When you make a request for an EdgeKV item from EdgeWorkers, the edge server executing the EdgeWorkers code stores a local copy of the item. Subsequent reads of that item from EdgeWorkers executing on the same edge server will be very fast. The read does not need to go back to the persistent data store to fetch the item.
When you update an item (write or delete), it sends a signal to all edge servers that have a copy of that item to indicate that the local copy is no longer valid. Subsequent reads of that item will trigger a request to go back to the persistent store to fetch the updated version of the item. This request will be slower. A local copy is then kept and the cycle repeats.
For scaling reasons, it is not possible to have a single signal for each item in the key value store. A fixed set of signals map all items using a hashing algorithm. This means that when one item is updated, any other items that hash to the same signal are invalidated. To determine if those items have changed, the request must go back to the persistent store which adds delay to the read operation. This is a one-time impact per item per edge server as the item status, and value if applicable, is locally updated.

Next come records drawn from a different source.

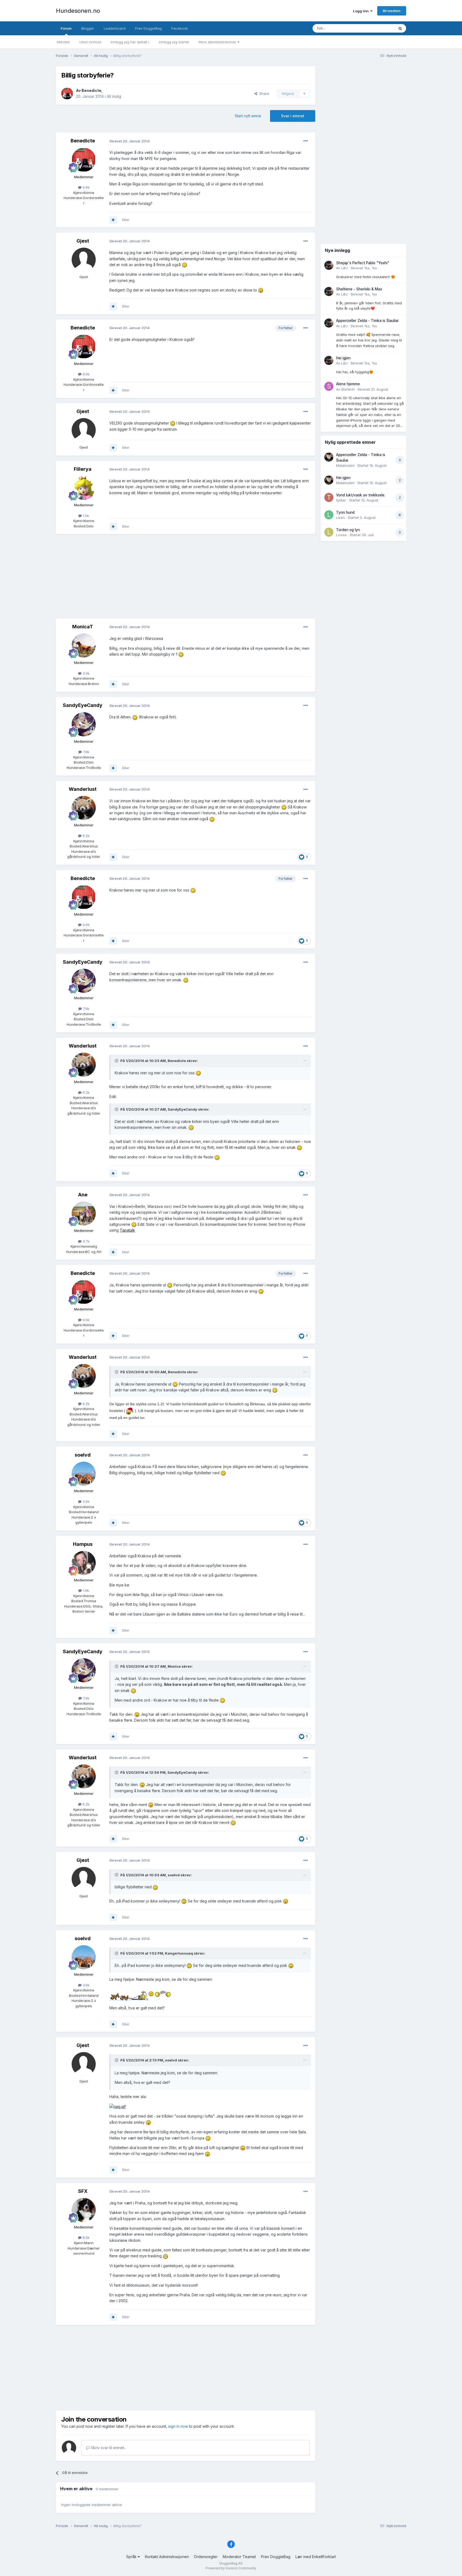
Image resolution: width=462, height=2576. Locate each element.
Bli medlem (392, 11)
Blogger (87, 28)
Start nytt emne (248, 116)
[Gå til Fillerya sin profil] (84, 488)
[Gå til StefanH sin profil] (328, 386)
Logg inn (361, 11)
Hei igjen (343, 358)
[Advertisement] (185, 576)
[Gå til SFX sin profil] (84, 2210)
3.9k (86, 673)
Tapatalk (127, 1230)
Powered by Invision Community (231, 2568)
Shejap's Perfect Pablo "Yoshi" (362, 263)
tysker (341, 500)
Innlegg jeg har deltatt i (130, 42)
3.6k (86, 1501)
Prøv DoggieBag (148, 28)
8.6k (86, 2237)
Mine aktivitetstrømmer (218, 42)
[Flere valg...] (305, 141)
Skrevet (364, 268)
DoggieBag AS (231, 2563)
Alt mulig (114, 96)
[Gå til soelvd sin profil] (84, 1474)
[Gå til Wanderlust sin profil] (84, 808)
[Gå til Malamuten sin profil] (328, 457)
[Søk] (400, 28)
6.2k (86, 836)
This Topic (378, 28)
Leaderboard (114, 28)
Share (263, 93)
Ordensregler (206, 2556)
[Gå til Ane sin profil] (84, 1213)
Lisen (340, 517)
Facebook (179, 28)
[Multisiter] (113, 220)
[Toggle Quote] (117, 1061)
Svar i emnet (292, 116)
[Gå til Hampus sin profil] (84, 1563)
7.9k (85, 752)
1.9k (85, 1590)
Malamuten (345, 465)
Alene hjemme (348, 384)
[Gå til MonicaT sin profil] (84, 645)
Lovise (341, 535)
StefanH (348, 389)
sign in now (178, 2426)
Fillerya (82, 469)
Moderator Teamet (239, 2556)
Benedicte (91, 90)
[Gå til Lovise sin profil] (328, 532)
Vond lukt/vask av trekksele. (360, 495)
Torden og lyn (348, 530)
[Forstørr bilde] (184, 264)
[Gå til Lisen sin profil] (328, 514)
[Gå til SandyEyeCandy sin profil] (84, 724)
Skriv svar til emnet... (108, 2447)
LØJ (344, 268)
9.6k (86, 187)
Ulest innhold (90, 42)
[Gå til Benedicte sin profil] (67, 93)
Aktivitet (63, 42)
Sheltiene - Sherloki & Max (359, 289)
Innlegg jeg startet (174, 42)
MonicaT (82, 626)
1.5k (85, 515)
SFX (82, 2191)
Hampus (83, 1544)
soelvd (83, 1455)
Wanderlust (83, 789)
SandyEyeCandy (82, 705)
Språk (132, 2556)
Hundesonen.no (78, 10)
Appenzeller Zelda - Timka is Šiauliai (367, 320)
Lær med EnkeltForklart (315, 2556)
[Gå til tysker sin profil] (328, 497)
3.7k (86, 1241)
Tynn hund (345, 512)
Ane (82, 1194)
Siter (125, 219)
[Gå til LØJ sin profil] (328, 265)
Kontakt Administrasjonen (167, 2556)
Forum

Try to maintain 98/2 write read ratio or better for optimal read performance. You can also refer to the recommended limit on the number of distinct items that can be written per second to minimize the impact that writes have on read performance.
It is possible since the invalidation mechanism mentioned above applies across all namespaces. You cannot apply the invalidation mechanism on a per namespace basis.
When reading an EdgeKV item, the local copy of that item is checked on the edge server executing the EdgeWorkers function. If a local copy is not present due to a cold hit, or it is invalid due to an update the request has to go all the way back to the persistent store to retrieve the item. The location of the item’s persistent store is one of several replicas within the geoLocation that is configured for the namespace from which the item is being requested. To minimize the latency for cold hits, you should configure the namespace geoLocation at the location closest to the majority of your end users.
For example, if most of your end users are in North America, you should choose the US geoLocation for the namespace used to service requests.
Latency of EdgeKV read requests is on par with that of Akamai’s CDN cached content when a copy of the requested item is present on the edge server executing the EdgeWorker making the request to EdgeKV.
If the EdgeKV request has to go to the persistent store to fetch the item, the latency is dictated by the proximity of the edge server to the closest persistent store replica. This is in turn influenced by the configured namespace geoLocation.
EdgeKV write and delete requests:
- Always go to the persistent store.
- Need to be replicated across all nodes within the configured namespace geoLocation.
- The proximity of the Edge server to the configured namespace geoLocation dictates the latency of a request.
- The latency to replicate the data within that geoLocation also dictates the latency of a request. Note that EdgeKV writes/deletes are always performed with strong consistency. For example, the data must be successfully written to or deleted from all replicas before the operation completes.
Here are some recommendations to improve the performance of EdgeKV requests to an EdgeWorkers function:
- Minimize updates, write and delete operations, to the data in the EdgeKV store. If possible, make batch updates during low traffic periods to minimize the impact of invalidation on read performance.
- Maintain a read/write ratio of 98/2 read/write or better.
- Do not exceed the recommended number of items per namespace or per account. See the Product limits for more information.
- Avoid storing large items in EdgeKV, as large items incur more latency when requested from or written to the persistent store.
- Consider your data model to avoid long tail data. The performance of frequently read items is higher than that of items seldom accessed.
- Ensure that you select the geoLocation namespace closest to location of the majority of your end users.
As a distributed key-value store, how is EdgeKV data stored to be performant, and to achieve redundancy and fault tolerance?
When data is written to EdgeKV, it is replicated across multiple instances of the persistent store within the geoLocation of the specified namespace. A copy of the data also exists on every edge server executing a read request for that data from an EdgeWorkers function.